Quando percebeu o tamanho da polêmica envolvendo a criação da categoria de estagiários bacharéis, a OAB do Rio Grande do Sul decidiu atrasar o envio da proposta ao Conselho Federal da Ordem. Em vez disso, publicou uma enquete em seu site para saber qual a opinião dos advogados do estado sobre a ideia.

A essência da proposta é permitir que os graduados em Direito que não passaram no Exame de Ordem permaneçam no mercado de trabalho. Estima-se que existam dois milhões de bacharéis sem poder advogar. Pelo projeto da OAB-RS, os bacharéis continuariam exercendo funções de estagiário, como assessoria e consultoria, por mais dois anos depois da formatura. Eles continuariam sem poder advogar ou assinar pareceres e petições.

De acordo com o presidente da OAB gaúcha, Claudio Lamachia, nem mesmo os advogados do Rio Grande do Sul têm opinião formada sobre o assunto. Pelo que ele já pôde observar das prévias da enquete, a criação dos estagiários bacharéis ainda divide muitas opiniões e é impossível prever qual será o resultado. A consulta ainda deve continuar pelos próximos 30 dias.

Se a maioria dos gaúchos for contra a criação da nova categoria, o projeto morre antes de ser votado pelo Conselho Federal da OAB. Mas se eles forem a favor, os conselheiros da OAB é que vão decidir sobre os estagiários bacharéis.

O presidente do Conselho Federal da OAB, Ophir Cavalcante, também não sabe qual será o destino da proposta gaúcha, mas já adianta que é contra a aprovação. "Isso pode trazer uma precarização da advocacia", diz, ao citar que a ideia dificultaria a fiscalização da atividade pela OAB. "O limite entre os que estão habilitados [a advogar] e os que não estão é muito pequeno, e pessoas podem acabar sendo enganadas", prevê.

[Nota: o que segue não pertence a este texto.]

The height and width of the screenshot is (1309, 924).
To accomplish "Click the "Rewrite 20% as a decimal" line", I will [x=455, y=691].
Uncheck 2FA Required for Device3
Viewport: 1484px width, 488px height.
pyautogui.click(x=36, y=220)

O desembargador Paulo Dimas Mascharetti, presidente da Associação Paulista de Magistrados (Apamagis), também é contra permitir que bacharéis continuem estagiando. Ele diz que, para auxiliar os advogados já existem os estagiários, e não há necessidade de acirrar a competição entre eles. "Não parece uma medida muito ajustada", afirma. "A melhor solução é procurar se aprimorar e buscar passar no Exame."

O aprimoramento profissional é justamente o centro da proposta da OAB gaúcha. Lamachia explica que a faculdade de Direito é muito criticada Brasil afora, e a extensão do período de estágio seria também a extensão da possibilidade de aprimoramento profissional. "É um complemento do ensino que teve deficiência", argumenta.

Questão de mérito
O professor Luiz Flávio Gomes, da Rede de Ensino LFG, até concorda com a instituição dos estagiários bacharéis, mas não da forma como ela foi proposta pela OAB gaúcha. Para ele, a ideia pode ser uma resposta à aflição de 90% dos bacharéis, mas deve haver contrapartida. "Tem que haver uma questão de mérito, como pegar os mais bem colocados entre os que não passaram [no Exame de Ordem], ou algo nesse sentido", sugere.

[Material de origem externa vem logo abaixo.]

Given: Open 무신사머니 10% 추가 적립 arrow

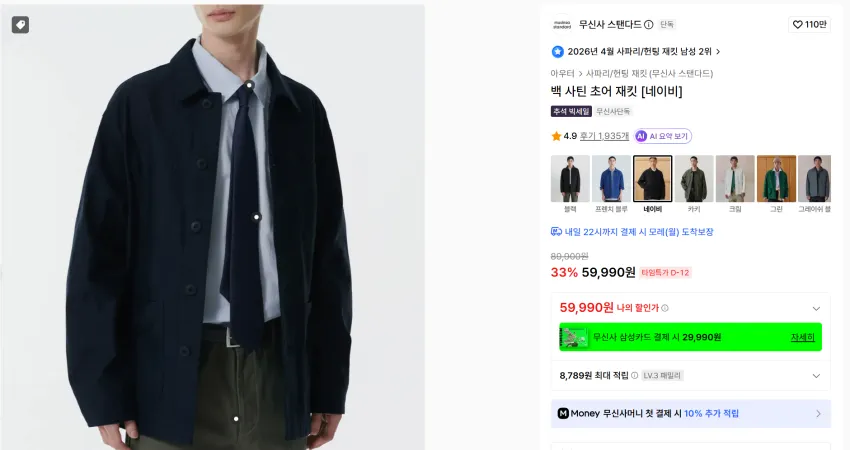Looking at the screenshot, I should (818, 414).
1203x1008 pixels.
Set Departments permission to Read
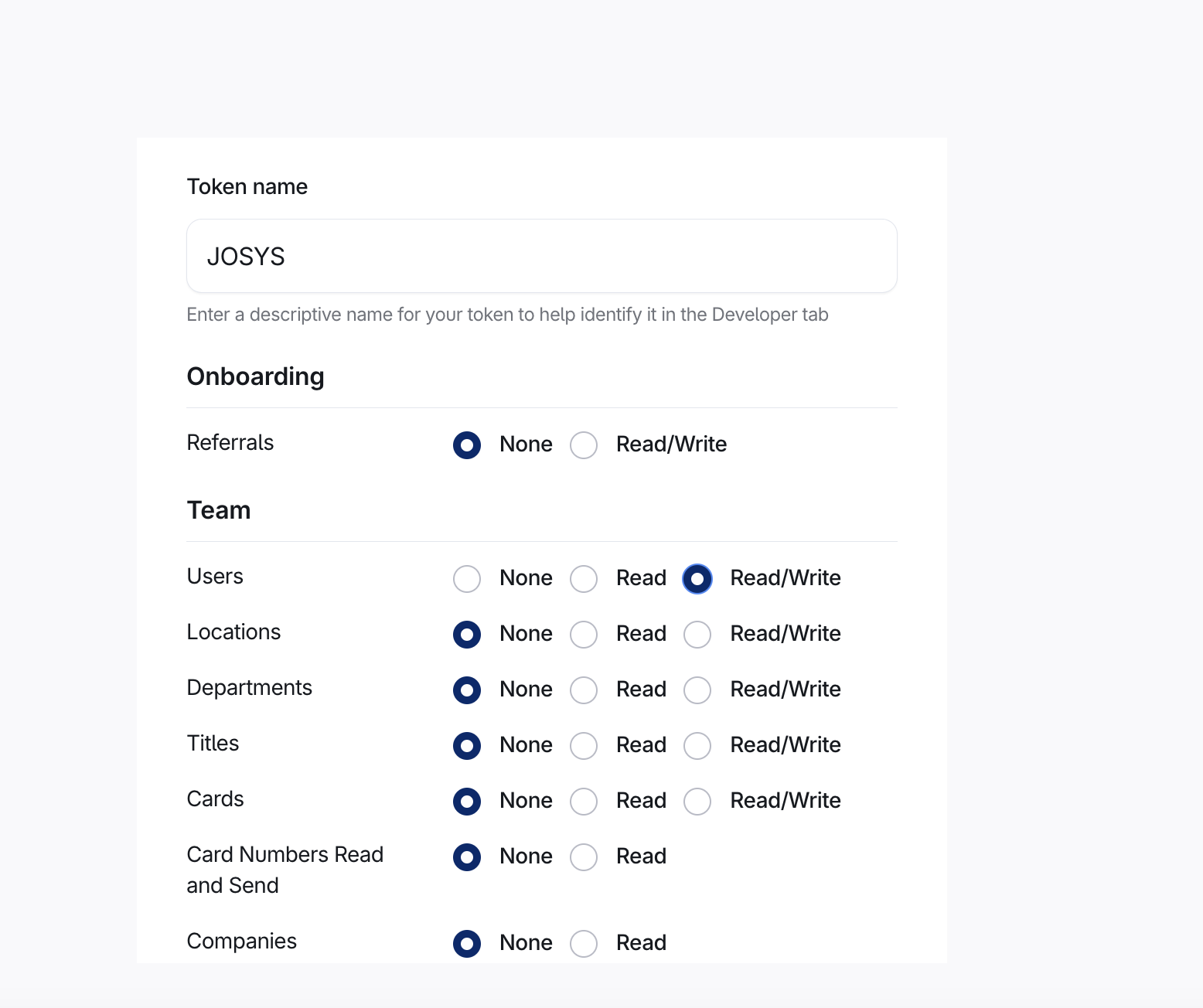tap(584, 690)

Na opinião do professor, o que acontece agora é uma pressão "dos pouco esforçados" para tentar levar algum benefício em meio à discussão. Mas o que ele defende é que sejam premiados somente os mais esforçados. Ao escolher os que quase passaram no Exame, por exemplo, segundo Gomes, escolhem-se os que já estão "quase prontos" para advogar, mas precisam de algumas melhorias pessoais.

Ovelha negra
A criação do cargo de estagiário bacharel é motivo até de projeto de lei no Congresso. Tramita na Câmara o PL 7.653/2010, de autoria do deputado Hugo Leal (PSC-RJ), para instituir a nova função no Estatuto da Advocacia. A diferença é que os bacharéis, pelo projeto, só ganham um ano para continuar estagiando.

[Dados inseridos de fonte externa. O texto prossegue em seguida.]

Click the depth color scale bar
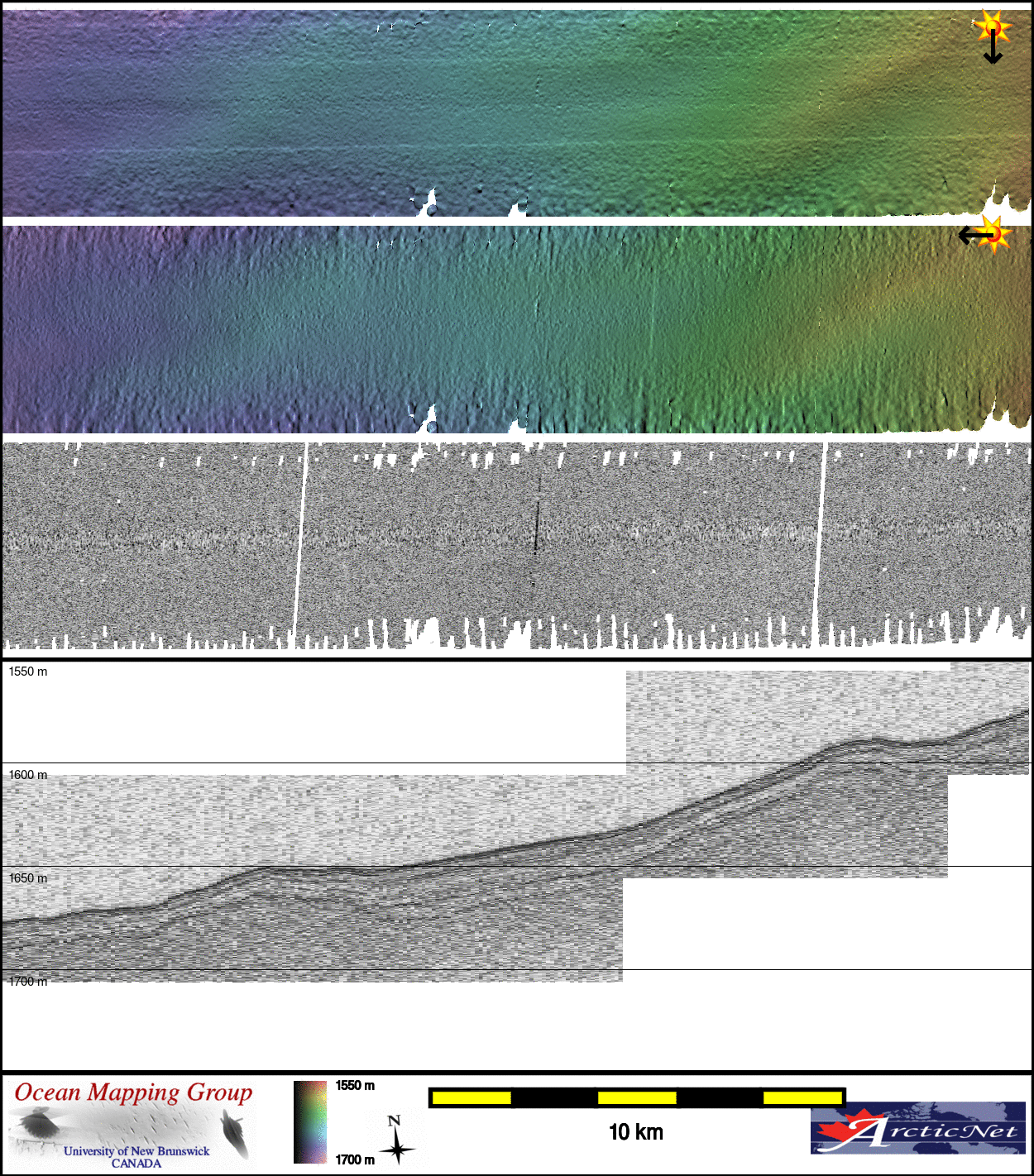Image resolution: width=1034 pixels, height=1176 pixels. coord(310,1122)
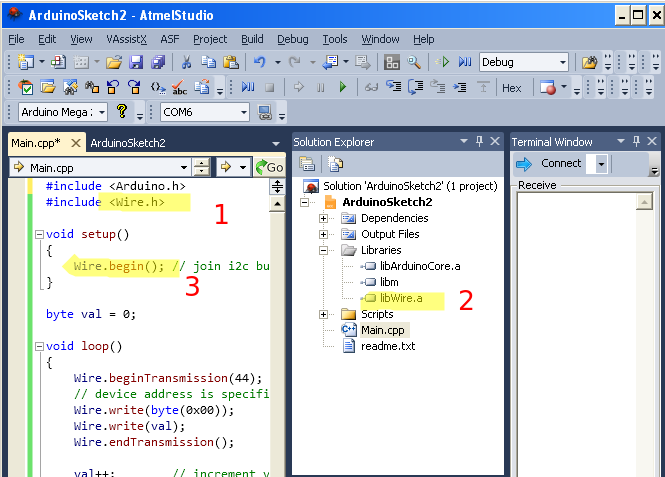Switch to the ArduinoSketch2 tab
665x477 pixels.
[x=127, y=143]
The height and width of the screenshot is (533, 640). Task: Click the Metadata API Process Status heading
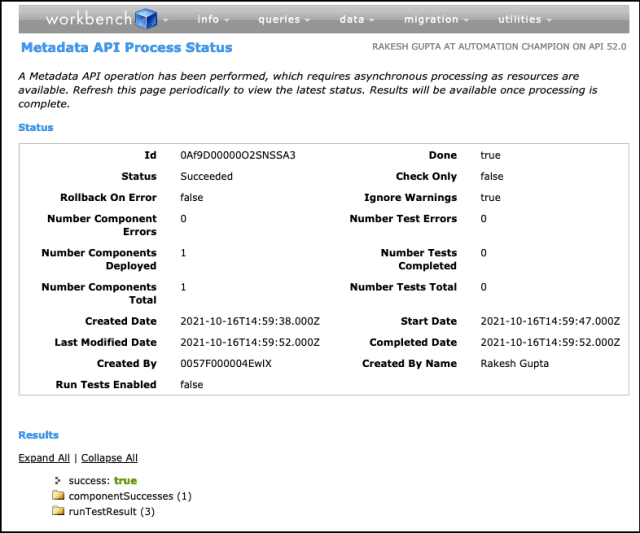point(126,47)
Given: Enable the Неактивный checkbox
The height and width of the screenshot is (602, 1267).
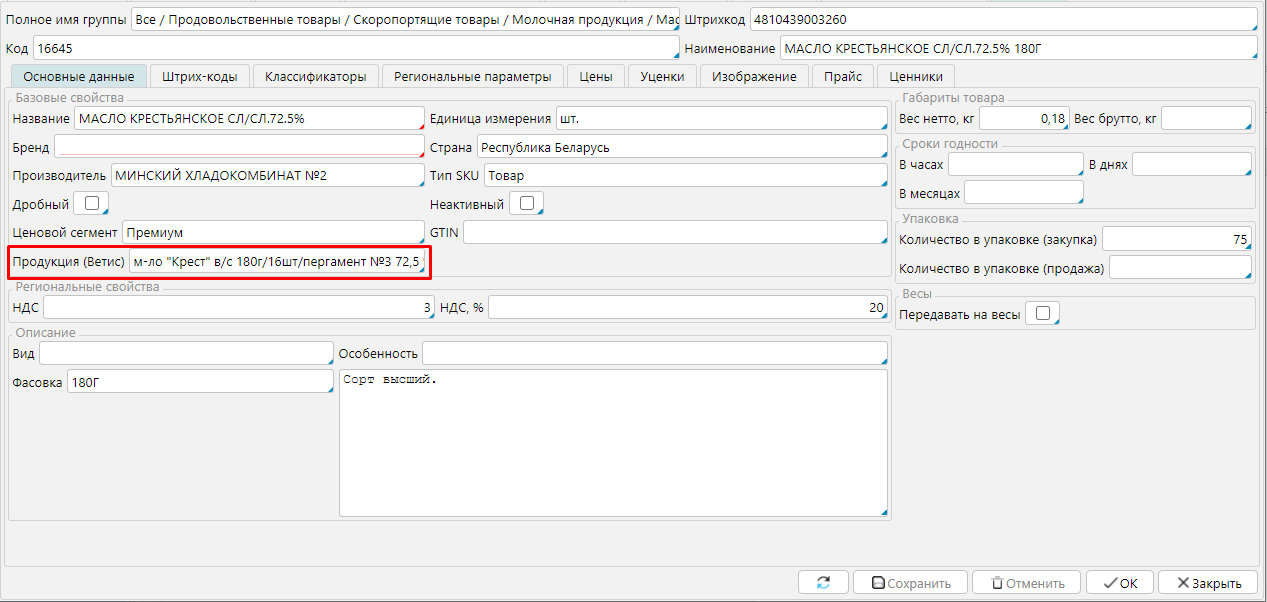Looking at the screenshot, I should (x=526, y=204).
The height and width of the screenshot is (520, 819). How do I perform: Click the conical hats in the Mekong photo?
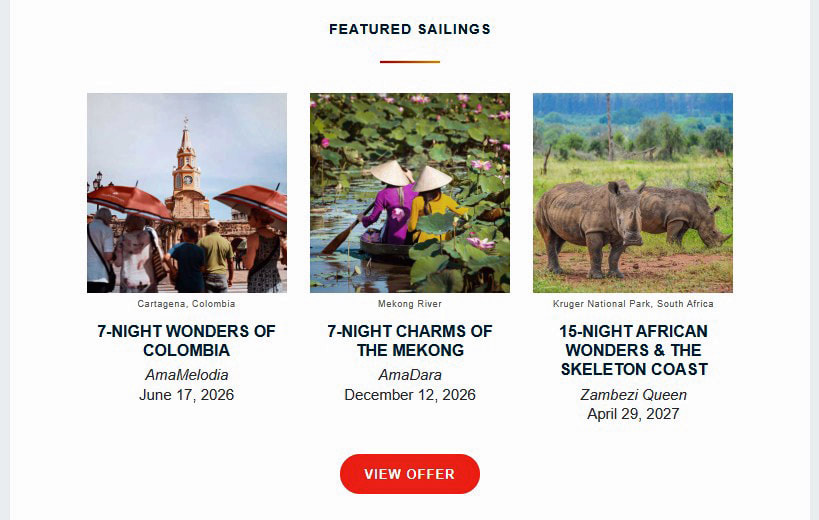point(412,177)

Na justificativa ao texto, Leal argumenta que no fim do curso de graduação, o bacharel é obrigado a esperar meses por todas as fases do Exame de Ordem sem poder exercer a profissão. "Hoje, o Estatuto da Advocacia dá melhor tratamento aos estagiários, que podem exercer todos os atos de advocacia. Contudo, os bacharéis em Direito não podem exercer o ofício, tendo que interromper todas as suas atividades", diz o texto.

Ainda na argumentação de defesa do PL, o deputado afirma que os formados em Direito são os únicos que não podem ingressar na profissão logo depois da graduação: "Os demais cursos superiores não necessitam de quaisquer exames para comprovação de aptidão." A existência do Exame, segundo Hugo Leal, deixa "milhões de profissionais com curso superior e com experiência" desempregados.